Keep an Eye on PSU Banks
The past several weeks have been rough; the equity markets witnessed a lot of volatility being inflicted on them through highly structured and artificial behaviour which many a times defied technical levels. With the markets subjected to opening gaps, it kept little trading room for the traders and made their existence a bit difficult. However, the present week has seen some respite from such highly volatile behaviour. The markets have cooled off and have made some important technical developments which are important and may likely influence the trend over the immediate short-term.
The better part of the story is that the volatility reduced and the market put its short-term bottom in place. The week’s low of 17,043 can well be defined as a most immediate bottom being put in place unless violated. The Indian markets, though, underperformed the global peers over the last week. NIFTY gained just 0.30 per cent while NIFTY Bank and the broader index NIFTY 500 returned negative returns of 1.02 per cent and 0.79 per cent, respectively. Global markets outperformed; Nasdaq, Dow Jones Industrial Index and the S & P 500 returned 4.41 per cent, 1.87 per cent, and 2.45 per cent, respectively.
We can fairly say that the previous week belonged to the market’s final reaction to the Union Budget as it digested the proposals and got done and dusted with that. Today, it reacted positively to the RBI’s Monetary Policy where it kept the key rates unchanged. The markets were expecting the repo rates to stay unchanged, but there was an expectation of the RBI raising the reverse repo rate. The RBI kept this unchanged as well.
The likelihood of the reverse repo rate was seen as the difference between the repo and the reverse repo that has historically stayed near 30 basis points; presently, it stands much wider.
However, RBI kept it unchanged and broadly speaking, the policy was received positively by the markets. By far, we can say that the policy was much more dovish than expected, and it was very largely accommodative. This is in line with the stand that is maintained by RBI now since many months. It was largely a non-event policy with RBI clearly seen playing a waiting game with its continued and steadfast focus on the economic growth revival. As per the RBI, inflation was still a concern; though it remained in line with its estimates. The stock markets took the policy in a positive way and ended with gains. Over the coming week we will see the financials trying to outperform the frontline NIFTY.

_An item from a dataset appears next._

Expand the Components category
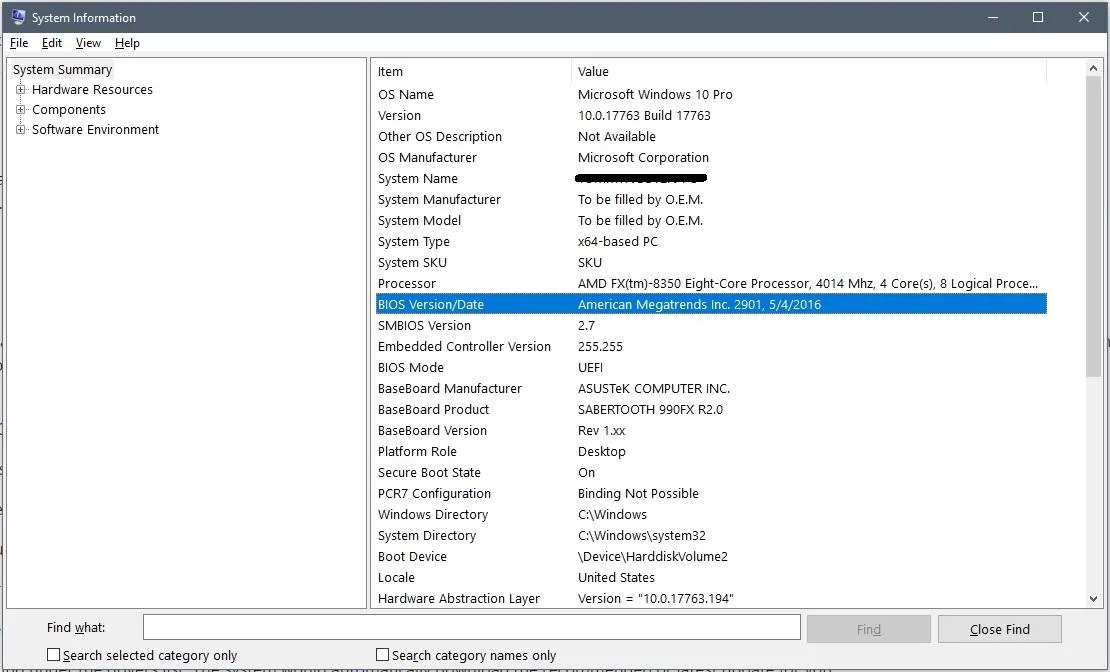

We will see the PSU banks doing quite well and also expect the private banks and other financial services stocks to follow the suit. Apart from this, relatively strong performance can be expected from auto, oil and gas space, and pharmaceuticals and PSE stocks in the days ahead. The global trade setup also remains buoyant. The Federal Reserve is likely to come up with its first rate hike in March; as and when it happens some strength in the US Dollar index may return. However, the current weakness in the US dollar is fuelling the rally in the metal stocks. This phenomenon may continue for some time.